Every water system receives a Water Safety Score on a 0-100 scale (A-F) based on its compliance record:

  • Health-Based Violations — Highest weight. Violations where contaminant levels exceed the Maximum Contaminant Level (MCL) are the most serious. These mean the water contained a contaminant at levels the EPA considers a health risk. Recent violations are weighted more heavily than older ones.
  • Monitoring Violations — Moderate weight. Failure to test water as required is concerning because it means contamination could go undetected. Systems that do not test cannot prove their water is safe.
  • Violation History and Recurrence. Systems with repeated violations over multiple years score lower than those with isolated incidents. A pattern of violations suggests systemic problems rather than one-time issues.
  • Enforcement Actions. Formal enforcement actions (administrative orders, consent agreements, civil penalties) by state or federal authorities indicate the violations were serious enough to warrant regulatory intervention.

Letter grades: A (80-100) indicates a clean compliance record; F (0-34) indicates multiple health-based violations or persistent non-compliance.

Contaminant Profiles

For key contaminants of public concern (lead, PFAS, arsenic, nitrate, disinfection byproducts), we provide dedicated pages explaining what the contaminant is, the EPA's legal limit, health effects, and which water systems have violations for that specific contaminant.

Data Collection Process

We query SDWIS data for all public water systems (community water systems and non-transient non-community water systems), extract violation records, and calculate our composite Water Safety Score. Systems are mapped to zip codes so users can look up their local water system.

Update Frequency

EPA SDWIS data is updated quarterly. We refresh our database within two weeks of each quarterly update to capture new violations, resolved violations, and enforcement actions.

Known Limitations

  • SDWIS only covers public water systems. Private wells (serving approximately 43 million Americans) are not regulated under the Safe Drinking Water Act and have no federal monitoring data.
  • Lead contamination often occurs in household service lines and plumbing, not at the treatment plant.

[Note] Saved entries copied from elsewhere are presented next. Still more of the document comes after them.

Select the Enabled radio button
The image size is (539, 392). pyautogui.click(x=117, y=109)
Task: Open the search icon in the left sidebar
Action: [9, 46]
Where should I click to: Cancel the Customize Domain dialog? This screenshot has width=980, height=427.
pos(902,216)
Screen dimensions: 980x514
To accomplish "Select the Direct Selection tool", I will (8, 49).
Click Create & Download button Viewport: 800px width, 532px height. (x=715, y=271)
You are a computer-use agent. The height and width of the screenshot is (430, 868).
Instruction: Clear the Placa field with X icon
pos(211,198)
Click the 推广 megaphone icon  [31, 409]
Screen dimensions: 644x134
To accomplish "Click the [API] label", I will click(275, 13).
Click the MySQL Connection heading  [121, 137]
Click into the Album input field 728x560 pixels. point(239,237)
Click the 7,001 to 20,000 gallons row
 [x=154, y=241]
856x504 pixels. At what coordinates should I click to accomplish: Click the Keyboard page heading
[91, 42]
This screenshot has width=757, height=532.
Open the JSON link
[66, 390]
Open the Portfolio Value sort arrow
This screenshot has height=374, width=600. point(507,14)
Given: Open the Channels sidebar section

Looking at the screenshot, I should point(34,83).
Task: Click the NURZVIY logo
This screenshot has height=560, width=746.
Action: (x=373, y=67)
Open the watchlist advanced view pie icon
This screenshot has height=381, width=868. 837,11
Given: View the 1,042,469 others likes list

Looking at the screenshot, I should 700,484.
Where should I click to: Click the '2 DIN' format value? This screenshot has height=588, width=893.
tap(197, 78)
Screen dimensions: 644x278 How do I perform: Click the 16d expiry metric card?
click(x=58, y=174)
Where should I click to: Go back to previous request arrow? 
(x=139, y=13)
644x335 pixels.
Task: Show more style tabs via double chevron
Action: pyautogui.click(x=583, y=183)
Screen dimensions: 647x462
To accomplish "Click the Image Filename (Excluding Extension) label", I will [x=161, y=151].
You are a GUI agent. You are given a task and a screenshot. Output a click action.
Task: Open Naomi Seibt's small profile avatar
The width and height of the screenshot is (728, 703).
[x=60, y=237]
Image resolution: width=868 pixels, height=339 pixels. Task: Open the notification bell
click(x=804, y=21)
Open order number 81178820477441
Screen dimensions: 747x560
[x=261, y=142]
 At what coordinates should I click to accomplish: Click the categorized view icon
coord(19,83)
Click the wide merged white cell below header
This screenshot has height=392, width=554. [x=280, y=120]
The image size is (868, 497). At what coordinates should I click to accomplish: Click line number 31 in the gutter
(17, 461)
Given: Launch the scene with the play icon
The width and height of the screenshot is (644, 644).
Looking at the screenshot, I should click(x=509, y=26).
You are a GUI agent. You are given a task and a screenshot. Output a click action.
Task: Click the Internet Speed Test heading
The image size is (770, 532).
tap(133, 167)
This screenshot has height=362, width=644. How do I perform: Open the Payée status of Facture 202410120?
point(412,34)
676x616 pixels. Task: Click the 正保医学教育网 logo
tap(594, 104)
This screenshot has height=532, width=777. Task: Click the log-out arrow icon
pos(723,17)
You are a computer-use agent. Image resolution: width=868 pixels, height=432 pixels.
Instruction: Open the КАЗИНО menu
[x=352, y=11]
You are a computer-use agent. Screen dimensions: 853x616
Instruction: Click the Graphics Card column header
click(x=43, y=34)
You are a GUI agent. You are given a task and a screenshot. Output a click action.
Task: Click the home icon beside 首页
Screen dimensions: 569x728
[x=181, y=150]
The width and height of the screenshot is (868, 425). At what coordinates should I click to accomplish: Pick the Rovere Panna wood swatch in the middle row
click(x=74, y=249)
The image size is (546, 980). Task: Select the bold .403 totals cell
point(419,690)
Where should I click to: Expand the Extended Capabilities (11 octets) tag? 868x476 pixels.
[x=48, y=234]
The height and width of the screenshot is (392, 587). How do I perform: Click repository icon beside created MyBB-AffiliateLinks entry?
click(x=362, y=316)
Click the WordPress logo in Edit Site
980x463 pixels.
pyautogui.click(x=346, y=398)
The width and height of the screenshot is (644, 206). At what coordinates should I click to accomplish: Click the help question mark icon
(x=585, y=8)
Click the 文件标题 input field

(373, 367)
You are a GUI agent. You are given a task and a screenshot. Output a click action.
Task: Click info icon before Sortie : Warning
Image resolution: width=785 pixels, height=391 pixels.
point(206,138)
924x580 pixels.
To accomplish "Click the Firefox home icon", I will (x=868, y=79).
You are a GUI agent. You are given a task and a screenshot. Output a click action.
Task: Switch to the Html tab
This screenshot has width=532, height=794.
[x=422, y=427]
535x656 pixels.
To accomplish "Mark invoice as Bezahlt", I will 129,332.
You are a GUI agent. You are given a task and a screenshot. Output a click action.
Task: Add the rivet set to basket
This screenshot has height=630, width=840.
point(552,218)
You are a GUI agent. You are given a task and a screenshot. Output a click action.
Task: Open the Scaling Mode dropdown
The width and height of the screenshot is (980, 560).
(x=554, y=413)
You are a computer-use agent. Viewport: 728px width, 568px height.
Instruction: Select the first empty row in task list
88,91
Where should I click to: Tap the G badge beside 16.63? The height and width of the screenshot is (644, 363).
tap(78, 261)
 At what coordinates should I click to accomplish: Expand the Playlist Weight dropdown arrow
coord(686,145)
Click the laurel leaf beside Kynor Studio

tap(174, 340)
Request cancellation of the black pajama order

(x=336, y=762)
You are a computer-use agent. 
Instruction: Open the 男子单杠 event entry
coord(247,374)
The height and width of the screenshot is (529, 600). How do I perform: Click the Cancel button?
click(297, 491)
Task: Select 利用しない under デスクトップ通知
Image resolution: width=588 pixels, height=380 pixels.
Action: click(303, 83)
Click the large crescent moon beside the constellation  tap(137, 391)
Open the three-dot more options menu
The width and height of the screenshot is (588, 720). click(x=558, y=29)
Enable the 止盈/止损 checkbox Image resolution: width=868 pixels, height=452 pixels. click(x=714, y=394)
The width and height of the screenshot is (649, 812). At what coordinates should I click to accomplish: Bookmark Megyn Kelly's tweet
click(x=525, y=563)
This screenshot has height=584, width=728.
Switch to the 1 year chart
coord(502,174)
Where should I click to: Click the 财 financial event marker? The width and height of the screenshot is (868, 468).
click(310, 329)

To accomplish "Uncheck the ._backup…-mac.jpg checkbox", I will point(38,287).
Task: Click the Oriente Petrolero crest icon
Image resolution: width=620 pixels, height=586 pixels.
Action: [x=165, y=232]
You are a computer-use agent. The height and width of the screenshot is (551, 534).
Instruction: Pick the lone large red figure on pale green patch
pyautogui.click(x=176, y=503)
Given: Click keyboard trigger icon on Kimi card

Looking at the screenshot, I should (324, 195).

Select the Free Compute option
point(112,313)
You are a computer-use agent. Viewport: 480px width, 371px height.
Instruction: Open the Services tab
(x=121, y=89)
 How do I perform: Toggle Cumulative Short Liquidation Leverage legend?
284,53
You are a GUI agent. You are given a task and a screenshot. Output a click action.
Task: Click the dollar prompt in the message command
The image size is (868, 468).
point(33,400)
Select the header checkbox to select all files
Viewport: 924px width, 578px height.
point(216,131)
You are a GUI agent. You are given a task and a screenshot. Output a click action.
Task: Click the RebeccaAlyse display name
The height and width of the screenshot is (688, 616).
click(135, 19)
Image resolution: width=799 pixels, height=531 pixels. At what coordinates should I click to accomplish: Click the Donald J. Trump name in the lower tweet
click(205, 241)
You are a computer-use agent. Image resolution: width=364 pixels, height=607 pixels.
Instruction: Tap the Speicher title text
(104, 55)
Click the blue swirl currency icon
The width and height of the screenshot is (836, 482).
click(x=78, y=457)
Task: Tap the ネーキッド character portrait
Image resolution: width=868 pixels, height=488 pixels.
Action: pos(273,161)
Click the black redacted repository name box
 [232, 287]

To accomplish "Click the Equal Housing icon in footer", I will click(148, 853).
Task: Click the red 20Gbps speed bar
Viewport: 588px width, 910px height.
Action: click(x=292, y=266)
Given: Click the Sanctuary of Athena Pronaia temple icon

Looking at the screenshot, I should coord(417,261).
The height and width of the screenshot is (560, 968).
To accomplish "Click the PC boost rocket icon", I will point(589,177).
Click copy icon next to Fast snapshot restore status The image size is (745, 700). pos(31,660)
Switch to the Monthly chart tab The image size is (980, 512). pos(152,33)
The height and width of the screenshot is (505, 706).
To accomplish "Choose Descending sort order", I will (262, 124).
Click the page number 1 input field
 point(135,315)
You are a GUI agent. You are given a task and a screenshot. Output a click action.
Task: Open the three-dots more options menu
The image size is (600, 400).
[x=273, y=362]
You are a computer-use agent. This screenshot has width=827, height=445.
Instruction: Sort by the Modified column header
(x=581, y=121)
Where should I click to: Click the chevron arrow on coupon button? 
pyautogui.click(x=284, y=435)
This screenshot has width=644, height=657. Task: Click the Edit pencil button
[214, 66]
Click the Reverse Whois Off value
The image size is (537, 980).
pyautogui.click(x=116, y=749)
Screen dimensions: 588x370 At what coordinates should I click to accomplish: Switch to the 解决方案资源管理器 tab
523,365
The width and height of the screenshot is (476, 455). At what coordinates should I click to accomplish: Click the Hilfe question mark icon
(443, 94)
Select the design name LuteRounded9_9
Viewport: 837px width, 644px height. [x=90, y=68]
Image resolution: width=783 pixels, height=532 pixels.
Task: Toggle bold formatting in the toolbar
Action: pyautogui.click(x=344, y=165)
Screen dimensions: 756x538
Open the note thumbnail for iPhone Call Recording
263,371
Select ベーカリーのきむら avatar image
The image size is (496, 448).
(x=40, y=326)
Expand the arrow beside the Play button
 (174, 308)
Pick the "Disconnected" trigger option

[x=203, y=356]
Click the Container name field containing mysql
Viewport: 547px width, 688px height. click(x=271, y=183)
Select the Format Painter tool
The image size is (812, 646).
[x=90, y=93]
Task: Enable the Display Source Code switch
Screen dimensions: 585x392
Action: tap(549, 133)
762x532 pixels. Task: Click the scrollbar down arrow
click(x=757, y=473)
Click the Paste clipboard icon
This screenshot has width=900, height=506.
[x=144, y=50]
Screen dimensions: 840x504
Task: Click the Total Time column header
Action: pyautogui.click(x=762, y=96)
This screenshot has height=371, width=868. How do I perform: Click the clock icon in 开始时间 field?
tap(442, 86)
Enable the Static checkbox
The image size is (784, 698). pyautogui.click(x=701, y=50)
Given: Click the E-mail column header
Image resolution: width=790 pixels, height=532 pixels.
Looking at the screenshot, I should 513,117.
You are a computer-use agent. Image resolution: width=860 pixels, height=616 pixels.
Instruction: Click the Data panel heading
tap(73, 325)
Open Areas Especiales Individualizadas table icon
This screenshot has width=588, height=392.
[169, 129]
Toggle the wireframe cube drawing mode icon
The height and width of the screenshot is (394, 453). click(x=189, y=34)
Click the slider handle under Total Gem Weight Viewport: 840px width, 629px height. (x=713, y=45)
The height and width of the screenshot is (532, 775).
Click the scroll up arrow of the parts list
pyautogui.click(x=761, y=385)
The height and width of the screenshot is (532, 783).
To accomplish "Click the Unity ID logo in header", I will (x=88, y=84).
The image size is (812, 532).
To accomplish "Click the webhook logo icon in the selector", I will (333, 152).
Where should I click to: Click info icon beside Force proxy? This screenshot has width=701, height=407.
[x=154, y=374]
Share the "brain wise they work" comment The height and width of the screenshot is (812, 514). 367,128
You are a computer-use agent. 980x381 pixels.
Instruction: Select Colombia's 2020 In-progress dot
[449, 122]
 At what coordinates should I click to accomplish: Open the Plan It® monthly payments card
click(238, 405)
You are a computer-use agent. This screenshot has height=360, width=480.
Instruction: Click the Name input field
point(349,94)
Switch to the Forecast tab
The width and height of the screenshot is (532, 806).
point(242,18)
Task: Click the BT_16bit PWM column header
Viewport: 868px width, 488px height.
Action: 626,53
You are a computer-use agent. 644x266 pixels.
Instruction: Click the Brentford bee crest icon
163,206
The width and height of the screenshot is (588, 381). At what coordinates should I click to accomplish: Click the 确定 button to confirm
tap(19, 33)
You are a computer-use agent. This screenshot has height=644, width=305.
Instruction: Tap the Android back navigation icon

System-level testing may not reflect the lead level at your specific tap.
  • Some emerging contaminants (PFAS, microplastics, certain pharmaceuticals) do not yet have enforceable federal MCLs, meaning violations cannot be recorded even if the contaminant is present.
  • Monitoring violations mean the system failed to test — which could mean the water is fine but untested, or could mean contamination went undetected. We treat both health-based and monitoring violations as concerning.
  • The Water Safety Score is our own composite metric, not an EPA designation.

How to Cite This Data

If you use data from WaterSafety, please cite:

WaterSafety. "[Water System Name] Safety Data." iswatersafe.com, 2026. Accessed [date].

Underlying data is sourced from the EPA Safe Drinking Water Information System (SDWIS) and is in the public domain.